== EXERCISE MATERIAL

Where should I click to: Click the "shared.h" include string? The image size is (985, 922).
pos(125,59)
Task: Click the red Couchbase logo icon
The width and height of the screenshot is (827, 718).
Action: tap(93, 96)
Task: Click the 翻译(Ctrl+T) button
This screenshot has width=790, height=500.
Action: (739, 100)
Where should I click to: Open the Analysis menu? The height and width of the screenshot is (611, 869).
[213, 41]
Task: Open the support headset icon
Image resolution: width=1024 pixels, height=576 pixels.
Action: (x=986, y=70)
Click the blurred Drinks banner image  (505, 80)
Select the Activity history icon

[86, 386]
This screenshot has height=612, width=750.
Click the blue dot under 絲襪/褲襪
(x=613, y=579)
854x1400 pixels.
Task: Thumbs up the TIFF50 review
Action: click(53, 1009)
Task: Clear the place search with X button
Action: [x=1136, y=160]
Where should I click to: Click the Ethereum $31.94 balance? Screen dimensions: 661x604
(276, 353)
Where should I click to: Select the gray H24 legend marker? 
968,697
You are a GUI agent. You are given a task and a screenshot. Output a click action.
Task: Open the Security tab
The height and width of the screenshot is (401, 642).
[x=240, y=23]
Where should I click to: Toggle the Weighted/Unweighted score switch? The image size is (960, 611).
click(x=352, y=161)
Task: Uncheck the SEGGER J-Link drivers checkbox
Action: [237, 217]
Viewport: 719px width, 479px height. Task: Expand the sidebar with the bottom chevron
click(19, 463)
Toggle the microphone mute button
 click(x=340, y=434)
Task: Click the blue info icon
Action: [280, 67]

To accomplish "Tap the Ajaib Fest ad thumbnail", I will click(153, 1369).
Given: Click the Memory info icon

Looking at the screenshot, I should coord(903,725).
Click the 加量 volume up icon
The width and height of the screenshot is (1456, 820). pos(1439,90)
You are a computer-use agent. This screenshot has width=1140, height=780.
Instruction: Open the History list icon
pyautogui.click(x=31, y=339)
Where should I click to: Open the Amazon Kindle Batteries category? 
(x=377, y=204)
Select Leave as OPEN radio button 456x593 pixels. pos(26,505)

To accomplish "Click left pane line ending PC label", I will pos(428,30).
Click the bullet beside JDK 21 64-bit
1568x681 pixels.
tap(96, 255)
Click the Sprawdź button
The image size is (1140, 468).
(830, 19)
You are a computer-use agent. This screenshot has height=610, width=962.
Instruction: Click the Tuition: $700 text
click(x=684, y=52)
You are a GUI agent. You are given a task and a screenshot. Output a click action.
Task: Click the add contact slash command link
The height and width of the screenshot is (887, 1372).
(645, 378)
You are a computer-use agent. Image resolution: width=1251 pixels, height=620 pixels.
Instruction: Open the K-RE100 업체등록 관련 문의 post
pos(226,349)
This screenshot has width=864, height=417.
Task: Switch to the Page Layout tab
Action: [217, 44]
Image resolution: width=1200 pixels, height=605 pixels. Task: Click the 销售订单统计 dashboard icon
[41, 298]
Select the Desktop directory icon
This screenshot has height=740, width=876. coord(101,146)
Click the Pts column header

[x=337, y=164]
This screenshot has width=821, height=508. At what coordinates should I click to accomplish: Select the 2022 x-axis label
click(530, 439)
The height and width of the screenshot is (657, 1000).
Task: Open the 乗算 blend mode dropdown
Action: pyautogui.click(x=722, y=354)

====

WHAT THE TASK ASKS:
Write out every entry word for word.

WRITTEN ANSWER:
Where should I click to: Click the "shared.h" include string? The image size is (985, 922).
pos(125,59)
Task: Click the red Couchbase logo icon
The width and height of the screenshot is (827, 718).
Action: tap(93, 96)
Task: Click the 翻译(Ctrl+T) button
This screenshot has width=790, height=500.
Action: (739, 100)
Where should I click to: Open the Analysis menu? The height and width of the screenshot is (611, 869).
[213, 41]
Task: Open the support headset icon
Image resolution: width=1024 pixels, height=576 pixels.
Action: (x=986, y=70)
Click the blurred Drinks banner image  (505, 80)
Select the Activity history icon

[86, 386]
This screenshot has height=612, width=750.
Click the blue dot under 絲襪/褲襪
(x=613, y=579)
854x1400 pixels.
Task: Thumbs up the TIFF50 review
Action: click(53, 1009)
Task: Clear the place search with X button
Action: [x=1136, y=160]
Where should I click to: Click the Ethereum $31.94 balance? Screen dimensions: 661x604
(276, 353)
Where should I click to: Select the gray H24 legend marker? 
968,697
You are a GUI agent. You are given a task and a screenshot. Output a click action.
Task: Open the Security tab
The height and width of the screenshot is (401, 642).
[x=240, y=23]
Where should I click to: Toggle the Weighted/Unweighted score switch? The image size is (960, 611).
click(x=352, y=161)
Task: Uncheck the SEGGER J-Link drivers checkbox
Action: [237, 217]
Viewport: 719px width, 479px height. Task: Expand the sidebar with the bottom chevron
click(19, 463)
Toggle the microphone mute button
 click(x=340, y=434)
Task: Click the blue info icon
Action: [280, 67]

To accomplish "Tap the Ajaib Fest ad thumbnail", I will click(153, 1369).
Given: Click the Memory info icon

Looking at the screenshot, I should coord(903,725).
Click the 加量 volume up icon
The width and height of the screenshot is (1456, 820). pos(1439,90)
You are a computer-use agent. This screenshot has width=1140, height=780.
Instruction: Open the History list icon
pyautogui.click(x=31, y=339)
Where should I click to: Open the Amazon Kindle Batteries category? 
(x=377, y=204)
Select Leave as OPEN radio button 456x593 pixels. pos(26,505)

To accomplish "Click left pane line ending PC label", I will pos(428,30).
Click the bullet beside JDK 21 64-bit
1568x681 pixels.
tap(96, 255)
Click the Sprawdź button
The image size is (1140, 468).
(830, 19)
You are a computer-use agent. This screenshot has height=610, width=962.
Instruction: Click the Tuition: $700 text
click(x=684, y=52)
You are a GUI agent. You are given a task and a screenshot. Output a click action.
Task: Click the add contact slash command link
The height and width of the screenshot is (887, 1372).
(645, 378)
You are a computer-use agent. Image resolution: width=1251 pixels, height=620 pixels.
Instruction: Open the K-RE100 업체등록 관련 문의 post
pos(226,349)
This screenshot has width=864, height=417.
Task: Switch to the Page Layout tab
Action: [217, 44]
Image resolution: width=1200 pixels, height=605 pixels. Task: Click the 销售订单统计 dashboard icon
[41, 298]
Select the Desktop directory icon
This screenshot has height=740, width=876. coord(101,146)
Click the Pts column header

[x=337, y=164]
This screenshot has width=821, height=508. At what coordinates should I click to accomplish: Select the 2022 x-axis label
click(530, 439)
The height and width of the screenshot is (657, 1000).
Task: Open the 乗算 blend mode dropdown
Action: pyautogui.click(x=722, y=354)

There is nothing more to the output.